Try some vegan restaurants on the road! Get takeout to save time.
- Dunkin' Donuts (only vegan options are an English muffin or bagel with a Beyond sausage patty or jelly)
- McDonald's (only vegan entree is a customized salad with balsamic vinaigrette... boring)
- In-N-Out Burger (you can only get their fries or a "veggie sandwich" which is just a bun, lettuce, tomato, and onions... also boring)
- Five Guys (their buns contain dairy, so only their fries are vegan)
- Bojangle's (you can only get beans and grits)
- Popeye's (duh)
- Arby's (also duh)
TRAVELING WITH NON-VEGANS
If you're the only vegan or plant-based person in the group, here are a few tips for traveling with other people who don't follow your lifestyle:
Ask to stop at one of the restaurants in the list above.
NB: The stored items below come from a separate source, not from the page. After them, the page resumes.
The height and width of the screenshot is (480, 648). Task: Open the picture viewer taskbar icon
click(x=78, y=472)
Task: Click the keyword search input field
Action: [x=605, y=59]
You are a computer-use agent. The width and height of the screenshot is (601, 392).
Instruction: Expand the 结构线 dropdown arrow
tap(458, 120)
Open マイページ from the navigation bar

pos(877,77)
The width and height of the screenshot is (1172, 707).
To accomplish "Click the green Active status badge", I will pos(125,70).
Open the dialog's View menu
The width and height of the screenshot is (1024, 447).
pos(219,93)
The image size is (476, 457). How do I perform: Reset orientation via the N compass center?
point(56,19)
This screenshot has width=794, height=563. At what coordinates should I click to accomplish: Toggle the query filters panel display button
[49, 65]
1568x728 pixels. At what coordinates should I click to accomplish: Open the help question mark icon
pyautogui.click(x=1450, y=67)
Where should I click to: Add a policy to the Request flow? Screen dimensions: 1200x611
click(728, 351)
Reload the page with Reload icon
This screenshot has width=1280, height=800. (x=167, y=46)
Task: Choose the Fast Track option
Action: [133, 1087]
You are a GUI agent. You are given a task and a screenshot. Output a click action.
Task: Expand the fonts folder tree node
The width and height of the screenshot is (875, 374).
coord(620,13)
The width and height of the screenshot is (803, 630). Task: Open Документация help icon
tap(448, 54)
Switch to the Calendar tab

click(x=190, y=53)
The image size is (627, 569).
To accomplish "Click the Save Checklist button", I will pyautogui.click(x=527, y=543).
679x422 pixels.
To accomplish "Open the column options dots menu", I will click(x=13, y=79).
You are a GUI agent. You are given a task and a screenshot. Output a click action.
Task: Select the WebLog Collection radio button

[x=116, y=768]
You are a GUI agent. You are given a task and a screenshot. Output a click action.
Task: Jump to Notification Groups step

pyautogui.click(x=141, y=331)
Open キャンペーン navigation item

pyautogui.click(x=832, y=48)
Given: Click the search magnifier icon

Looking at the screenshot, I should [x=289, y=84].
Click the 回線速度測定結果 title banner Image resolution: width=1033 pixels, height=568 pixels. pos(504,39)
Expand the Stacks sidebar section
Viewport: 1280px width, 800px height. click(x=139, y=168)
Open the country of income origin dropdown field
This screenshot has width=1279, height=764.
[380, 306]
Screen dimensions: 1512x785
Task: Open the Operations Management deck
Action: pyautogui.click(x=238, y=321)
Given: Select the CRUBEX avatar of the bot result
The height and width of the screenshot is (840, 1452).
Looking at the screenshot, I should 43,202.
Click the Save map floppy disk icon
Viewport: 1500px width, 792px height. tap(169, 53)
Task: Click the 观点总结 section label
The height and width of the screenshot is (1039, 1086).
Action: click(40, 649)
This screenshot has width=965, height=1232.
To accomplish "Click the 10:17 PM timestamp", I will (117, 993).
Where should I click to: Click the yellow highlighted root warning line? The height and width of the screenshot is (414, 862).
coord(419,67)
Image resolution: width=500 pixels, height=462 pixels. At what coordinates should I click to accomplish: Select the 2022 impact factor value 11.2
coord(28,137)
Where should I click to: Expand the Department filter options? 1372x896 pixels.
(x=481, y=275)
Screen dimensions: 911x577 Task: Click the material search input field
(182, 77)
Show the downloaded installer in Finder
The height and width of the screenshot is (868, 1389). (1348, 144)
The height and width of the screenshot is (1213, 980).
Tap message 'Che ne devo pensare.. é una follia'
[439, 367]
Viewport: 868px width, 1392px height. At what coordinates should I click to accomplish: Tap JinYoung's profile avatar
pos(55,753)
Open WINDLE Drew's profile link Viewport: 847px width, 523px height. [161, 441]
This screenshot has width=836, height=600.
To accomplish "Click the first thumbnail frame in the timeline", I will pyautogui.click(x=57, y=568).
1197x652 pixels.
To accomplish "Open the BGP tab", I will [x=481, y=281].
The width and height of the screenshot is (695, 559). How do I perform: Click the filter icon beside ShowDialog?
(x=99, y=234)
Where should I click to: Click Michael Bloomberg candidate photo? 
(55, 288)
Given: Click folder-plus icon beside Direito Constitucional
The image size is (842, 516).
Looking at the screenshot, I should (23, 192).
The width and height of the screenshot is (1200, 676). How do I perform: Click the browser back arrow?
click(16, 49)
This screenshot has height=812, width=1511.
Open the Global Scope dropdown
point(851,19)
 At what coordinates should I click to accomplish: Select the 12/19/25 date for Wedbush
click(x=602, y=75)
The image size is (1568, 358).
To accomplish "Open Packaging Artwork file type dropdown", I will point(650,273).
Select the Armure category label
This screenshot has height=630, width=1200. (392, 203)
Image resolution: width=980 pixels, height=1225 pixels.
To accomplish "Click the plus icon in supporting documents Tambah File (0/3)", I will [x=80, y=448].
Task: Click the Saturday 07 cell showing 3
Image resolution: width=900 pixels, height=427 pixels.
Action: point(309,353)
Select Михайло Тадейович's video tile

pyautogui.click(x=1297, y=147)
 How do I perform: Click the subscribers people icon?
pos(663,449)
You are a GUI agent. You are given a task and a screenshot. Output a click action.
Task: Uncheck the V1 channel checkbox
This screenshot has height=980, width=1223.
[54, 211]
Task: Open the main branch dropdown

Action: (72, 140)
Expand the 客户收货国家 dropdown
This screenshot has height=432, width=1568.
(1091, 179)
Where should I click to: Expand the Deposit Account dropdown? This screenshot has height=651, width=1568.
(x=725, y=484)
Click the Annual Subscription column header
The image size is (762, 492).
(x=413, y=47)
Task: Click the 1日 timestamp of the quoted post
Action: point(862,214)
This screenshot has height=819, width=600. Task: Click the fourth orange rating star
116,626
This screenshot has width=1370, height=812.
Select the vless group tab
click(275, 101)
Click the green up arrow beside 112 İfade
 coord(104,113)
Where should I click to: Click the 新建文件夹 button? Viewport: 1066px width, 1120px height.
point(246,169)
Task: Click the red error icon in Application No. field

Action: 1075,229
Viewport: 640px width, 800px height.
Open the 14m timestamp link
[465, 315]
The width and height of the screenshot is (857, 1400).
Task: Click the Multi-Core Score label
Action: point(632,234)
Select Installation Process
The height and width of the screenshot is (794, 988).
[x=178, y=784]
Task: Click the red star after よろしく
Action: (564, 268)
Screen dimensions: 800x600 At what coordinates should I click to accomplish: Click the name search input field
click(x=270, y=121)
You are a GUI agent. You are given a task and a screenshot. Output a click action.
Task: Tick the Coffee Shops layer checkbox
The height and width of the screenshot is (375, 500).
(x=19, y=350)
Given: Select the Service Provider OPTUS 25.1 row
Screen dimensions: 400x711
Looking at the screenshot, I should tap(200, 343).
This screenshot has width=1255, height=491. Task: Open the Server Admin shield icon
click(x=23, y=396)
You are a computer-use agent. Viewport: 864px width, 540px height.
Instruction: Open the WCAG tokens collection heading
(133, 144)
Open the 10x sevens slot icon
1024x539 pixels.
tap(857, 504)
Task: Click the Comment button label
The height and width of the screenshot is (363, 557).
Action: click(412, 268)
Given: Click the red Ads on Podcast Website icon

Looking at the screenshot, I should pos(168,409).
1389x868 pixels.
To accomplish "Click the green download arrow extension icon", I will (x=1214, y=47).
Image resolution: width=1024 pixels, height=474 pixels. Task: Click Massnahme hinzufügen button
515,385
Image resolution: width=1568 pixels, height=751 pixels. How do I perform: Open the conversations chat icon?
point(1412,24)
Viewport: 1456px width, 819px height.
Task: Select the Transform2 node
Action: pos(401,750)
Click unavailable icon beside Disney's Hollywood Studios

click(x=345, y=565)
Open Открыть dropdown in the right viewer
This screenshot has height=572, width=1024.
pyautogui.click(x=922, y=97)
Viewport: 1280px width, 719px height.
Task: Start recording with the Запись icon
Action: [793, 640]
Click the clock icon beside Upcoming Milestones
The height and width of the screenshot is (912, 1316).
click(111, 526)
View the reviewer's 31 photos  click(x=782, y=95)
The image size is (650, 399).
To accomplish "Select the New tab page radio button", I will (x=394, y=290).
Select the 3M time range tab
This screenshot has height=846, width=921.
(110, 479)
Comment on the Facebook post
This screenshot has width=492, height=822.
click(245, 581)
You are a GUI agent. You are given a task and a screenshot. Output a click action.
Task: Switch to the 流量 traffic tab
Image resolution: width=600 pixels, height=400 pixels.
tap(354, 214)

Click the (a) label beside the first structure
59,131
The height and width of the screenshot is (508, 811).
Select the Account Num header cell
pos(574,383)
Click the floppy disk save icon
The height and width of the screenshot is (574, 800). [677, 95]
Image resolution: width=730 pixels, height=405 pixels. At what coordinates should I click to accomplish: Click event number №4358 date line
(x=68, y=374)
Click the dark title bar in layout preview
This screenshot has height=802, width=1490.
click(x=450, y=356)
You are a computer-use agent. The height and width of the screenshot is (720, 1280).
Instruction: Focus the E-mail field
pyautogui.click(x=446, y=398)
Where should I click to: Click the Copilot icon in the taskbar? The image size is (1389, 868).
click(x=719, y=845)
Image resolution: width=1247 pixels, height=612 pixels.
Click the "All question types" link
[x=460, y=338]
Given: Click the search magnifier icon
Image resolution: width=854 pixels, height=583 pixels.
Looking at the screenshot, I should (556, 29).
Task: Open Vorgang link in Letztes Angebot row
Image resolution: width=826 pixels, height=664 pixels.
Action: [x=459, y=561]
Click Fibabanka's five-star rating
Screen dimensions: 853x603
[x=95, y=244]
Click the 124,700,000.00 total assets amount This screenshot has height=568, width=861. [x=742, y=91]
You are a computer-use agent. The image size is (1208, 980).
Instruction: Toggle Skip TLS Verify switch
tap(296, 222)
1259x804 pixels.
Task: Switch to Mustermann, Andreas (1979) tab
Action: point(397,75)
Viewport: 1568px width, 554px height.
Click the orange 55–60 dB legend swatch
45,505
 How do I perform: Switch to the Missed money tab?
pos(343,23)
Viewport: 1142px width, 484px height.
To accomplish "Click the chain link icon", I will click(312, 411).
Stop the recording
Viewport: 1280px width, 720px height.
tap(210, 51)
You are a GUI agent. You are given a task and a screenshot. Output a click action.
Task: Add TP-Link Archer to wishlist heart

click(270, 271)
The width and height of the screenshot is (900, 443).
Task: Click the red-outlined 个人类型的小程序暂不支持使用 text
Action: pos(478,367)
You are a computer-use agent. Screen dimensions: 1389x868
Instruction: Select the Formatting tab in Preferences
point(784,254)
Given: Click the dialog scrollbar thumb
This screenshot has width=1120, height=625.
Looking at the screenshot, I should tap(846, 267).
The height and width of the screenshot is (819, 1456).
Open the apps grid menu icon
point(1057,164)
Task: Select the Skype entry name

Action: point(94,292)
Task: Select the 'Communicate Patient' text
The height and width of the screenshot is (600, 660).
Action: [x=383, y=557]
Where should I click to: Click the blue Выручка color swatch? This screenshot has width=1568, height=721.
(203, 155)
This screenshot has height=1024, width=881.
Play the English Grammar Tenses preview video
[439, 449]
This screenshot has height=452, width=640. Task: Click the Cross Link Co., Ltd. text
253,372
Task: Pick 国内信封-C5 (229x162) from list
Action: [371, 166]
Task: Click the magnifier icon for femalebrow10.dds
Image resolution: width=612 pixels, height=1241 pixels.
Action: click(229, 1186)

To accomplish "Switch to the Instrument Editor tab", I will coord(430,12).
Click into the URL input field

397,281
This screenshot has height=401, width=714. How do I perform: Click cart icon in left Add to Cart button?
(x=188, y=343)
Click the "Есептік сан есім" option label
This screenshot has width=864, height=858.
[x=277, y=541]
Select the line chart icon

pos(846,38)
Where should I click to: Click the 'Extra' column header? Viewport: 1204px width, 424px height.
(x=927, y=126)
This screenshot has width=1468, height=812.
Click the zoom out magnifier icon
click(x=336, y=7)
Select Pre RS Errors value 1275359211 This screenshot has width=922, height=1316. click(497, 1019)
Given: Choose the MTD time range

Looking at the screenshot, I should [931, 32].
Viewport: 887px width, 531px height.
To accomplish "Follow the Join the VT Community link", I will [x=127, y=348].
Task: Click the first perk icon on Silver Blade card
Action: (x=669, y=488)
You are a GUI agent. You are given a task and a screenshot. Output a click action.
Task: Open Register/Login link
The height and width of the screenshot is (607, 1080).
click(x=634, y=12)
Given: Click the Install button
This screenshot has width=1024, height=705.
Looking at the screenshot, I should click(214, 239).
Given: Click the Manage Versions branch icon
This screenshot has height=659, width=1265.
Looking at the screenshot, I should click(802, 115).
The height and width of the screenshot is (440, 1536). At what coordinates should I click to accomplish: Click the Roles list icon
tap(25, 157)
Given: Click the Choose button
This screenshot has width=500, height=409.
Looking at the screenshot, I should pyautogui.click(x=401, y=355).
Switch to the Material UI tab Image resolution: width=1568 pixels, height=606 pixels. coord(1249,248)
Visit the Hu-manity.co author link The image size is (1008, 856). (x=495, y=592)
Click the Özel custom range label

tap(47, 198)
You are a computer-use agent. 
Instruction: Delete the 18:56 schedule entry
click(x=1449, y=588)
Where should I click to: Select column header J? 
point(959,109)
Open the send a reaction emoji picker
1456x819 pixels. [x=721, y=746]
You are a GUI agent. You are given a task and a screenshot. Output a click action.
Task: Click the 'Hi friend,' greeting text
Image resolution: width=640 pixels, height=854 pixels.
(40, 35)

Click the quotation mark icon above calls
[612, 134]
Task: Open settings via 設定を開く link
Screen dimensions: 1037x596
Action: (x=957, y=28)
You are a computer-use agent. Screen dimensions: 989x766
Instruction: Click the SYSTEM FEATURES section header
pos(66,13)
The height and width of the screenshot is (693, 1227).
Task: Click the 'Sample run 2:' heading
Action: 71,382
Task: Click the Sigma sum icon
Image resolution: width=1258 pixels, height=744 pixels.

The list is fairly big, so chances are your group would be okay with one of those places.
If your group is set on dining at one of the "Avoid" restaurants, request that you also make a pit-stop at a restaurant that does have a vegan option so you have something to eat too. If you're worried about coming across as "that annoying vegan", eat one of the pre-made meals you packed ahead of time.
If you're cooking dinner at your campsite, bring easily customizable meals like sandwiches, burritos, and rice bowls, or make sure you can make a meal out of the sides.
Offer to cook dinner for the group and make sure everyone is good with the menu ahead of time.
Pack snacks that both you and your non-vegan friends can enjoy together, like hummus, salsa, guac, or bring a dip to share.
Bring enough food for yourself so you're not tempted to eat a non-vegan meal or snack.
Pack some pre-made meals that look super delicious so your non-vegan friends ask to try some!
There you go!
The main thing is to prep and plan ahead of time so that you can focus on enjoying nature and not worry about what's for dinner. I hope some of the advice above will make your planning a little easier.